There are $n$ cups labeled $1,\dots,n$, each with a water tap that adds water into it at the same rate. There are also $k$ buckets, and $k$ sets $S_1,\dots,S_k\subseteq\{1,\dots,n\}$. At any point, if there is one unit of water in the cups in $S_i$ combined, you pour all that water into bucket $i$. (If the condition is satisfied for two or more $i$ simultaneously, choose the lowest $i$ first.) As time goes on, what does the ratio between water in the $k$ buckets converge to (and does this limit even always exist)?

As a concrete example, suppose $n = 7$, $k = 3$, $S_1 = \{1,2,3,4\}$, $S_2=\{4,5,6\}$, $S_3=\{6,7\}$, then the ratio between the water in the three buckets converges to $9:4:4$. This can be observed via a computer program and then proved formally, with calculations again based on a computer program. Is there a way to determine an answer based on $S_1,\dots,S_k$ without relying on a computer? Can we set up some kind of "steady-state" equations?

Answer 1

Is it clear that the limit in the general setting exists and the ratios don't oscillate wildly? Anyway, the limit (if it exists) depends on more than just the $S_k$.

If $n=1$ and $k>1$, then it clearly depends on how we break ties. But even if we insist that the $S_k$ are pairwise different, the limit depends on how we break ties.
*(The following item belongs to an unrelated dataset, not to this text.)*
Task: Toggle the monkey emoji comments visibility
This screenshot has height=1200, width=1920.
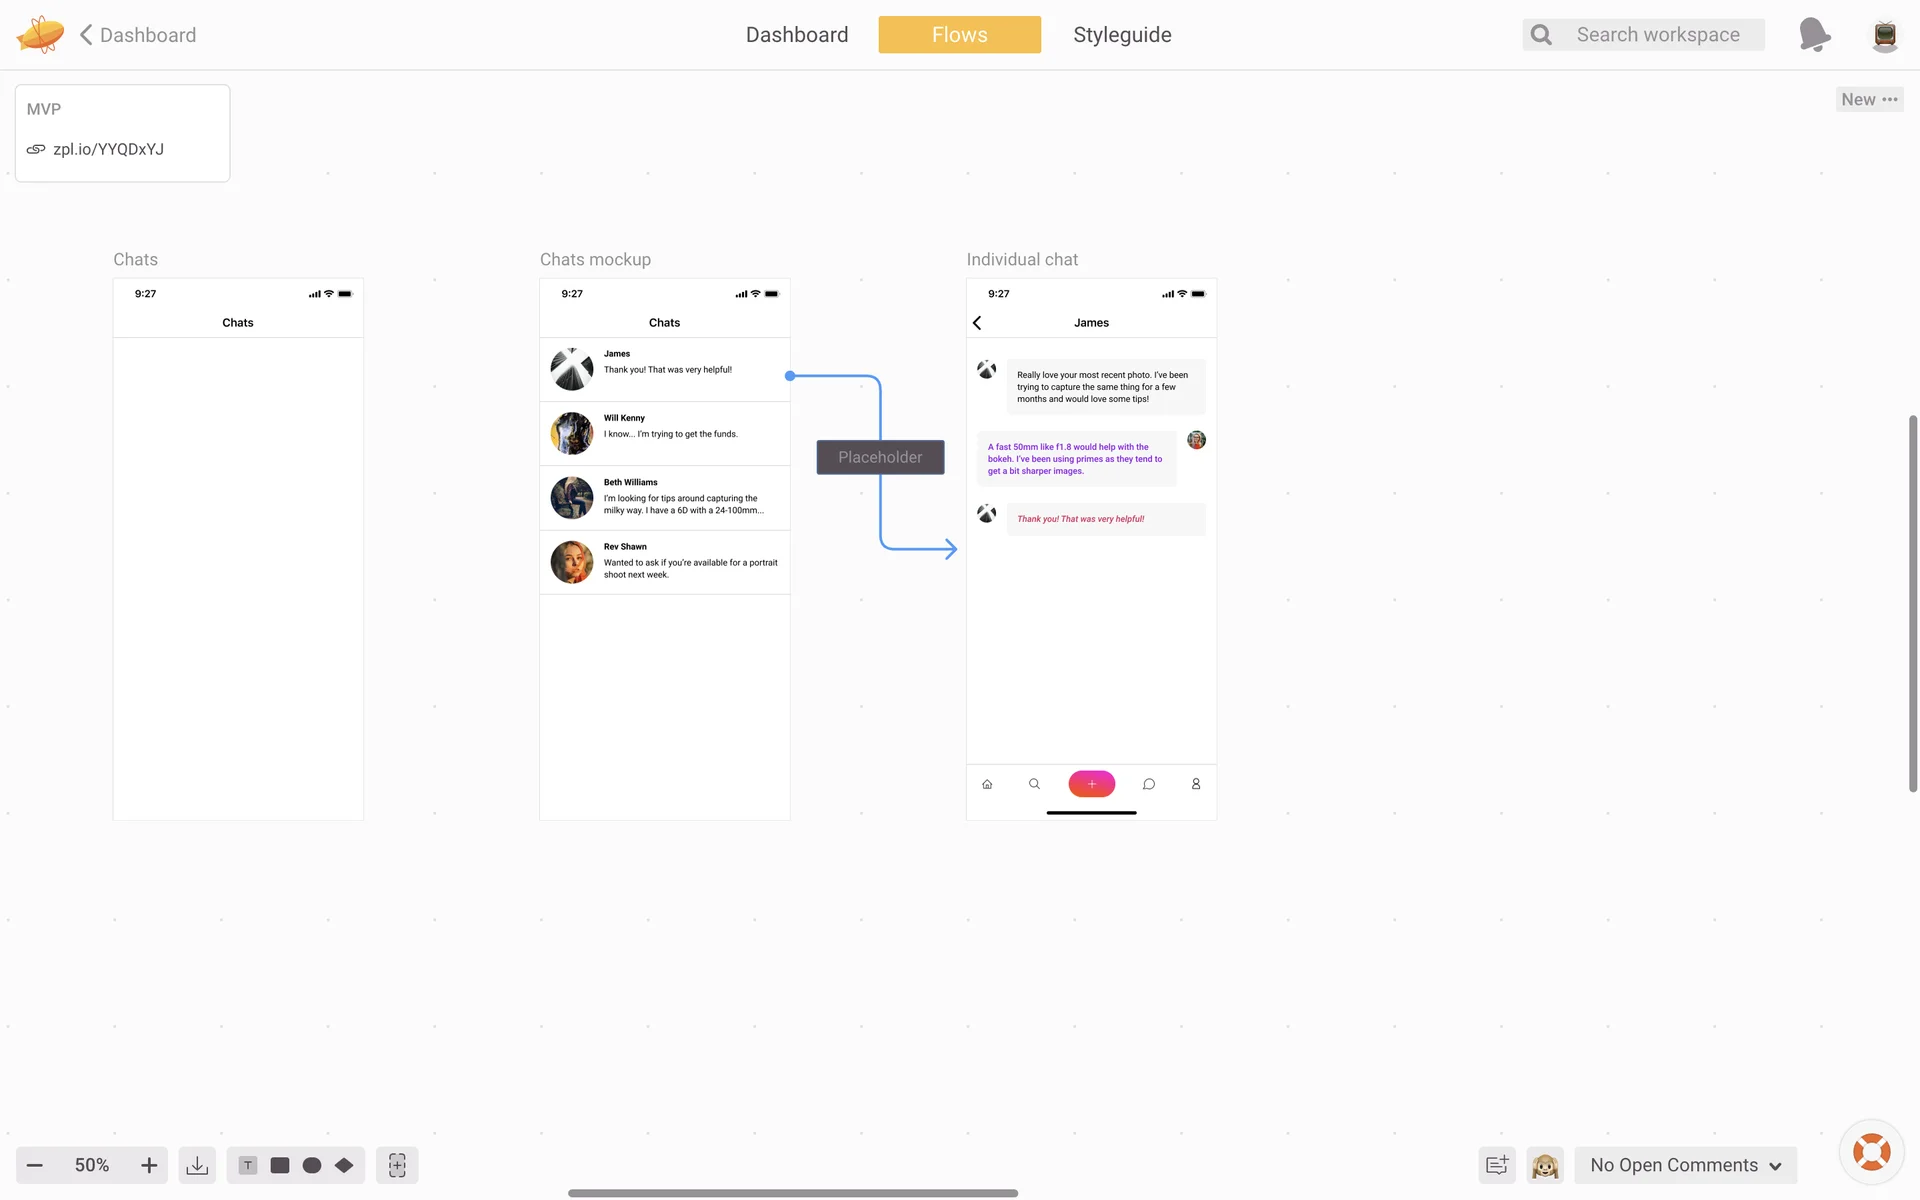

Breaking ties deterministically can for instance be achieved by filling each cup with a tiny amount of water before we start. In this case, the solution depends on the initial configuration. Consider for instance the case $n=4$, $k=4$ with $S_1 = \{1,2\}$, $S_2 = \{3,4\}$, $S_3 = \{1,3\}$, $S_4 = \{2,4\}$. If the initial content of the cups are $(\epsilon, \epsilon ,0 ,0)$ then only the first two buckets are filled, but if the initial contents are $(\epsilon, 0, \epsilon ,0)$ then only the last two buckets are filled.

We can also break ties randomly. In this case the limit could be a non-constant random variable. Consider the case $n=8$, $k=9$ with $S_1 = \{1,2\}$, $S_2 = \{3,4\}$, $S_3 = \{1,3\}$, $S_4 = \{2,4\}$, $S_5 = \{5,6\}$, $S_6 = \{7,8\}$, $S_7 = \{5,7\}$, $S_8 = \{6,8\}$, $S_9 = \{1,5\}$, starting with all cups empty.

At first, cups are always emptied when all of them contain half a unit of water, this continues until at some point bucket 9 is picked - at this point we can't empty all cups and by symmetry w.l.o.g. cups 2 and 6 still contain half a unit. Once another quarter unit has been poured in all cups,$S_1$, $S_4$, $S_5$, $S_8$ hold one unit of water.

If at this point we (randomly) choose buckets 1 and 8, then similarly as in the above example with $\epsilon = \frac 14$ henceforth only buckets 1, 2, 7, 8 are filled. If we select buckets 4 and 5, then henceforth only buckets 3, 4, 5, 6 are filled. Note that in both of these cases we can never pick bucket 9 again since whenever cup 1 is emptied, cup 2 only contains a quarter unit and vice versa.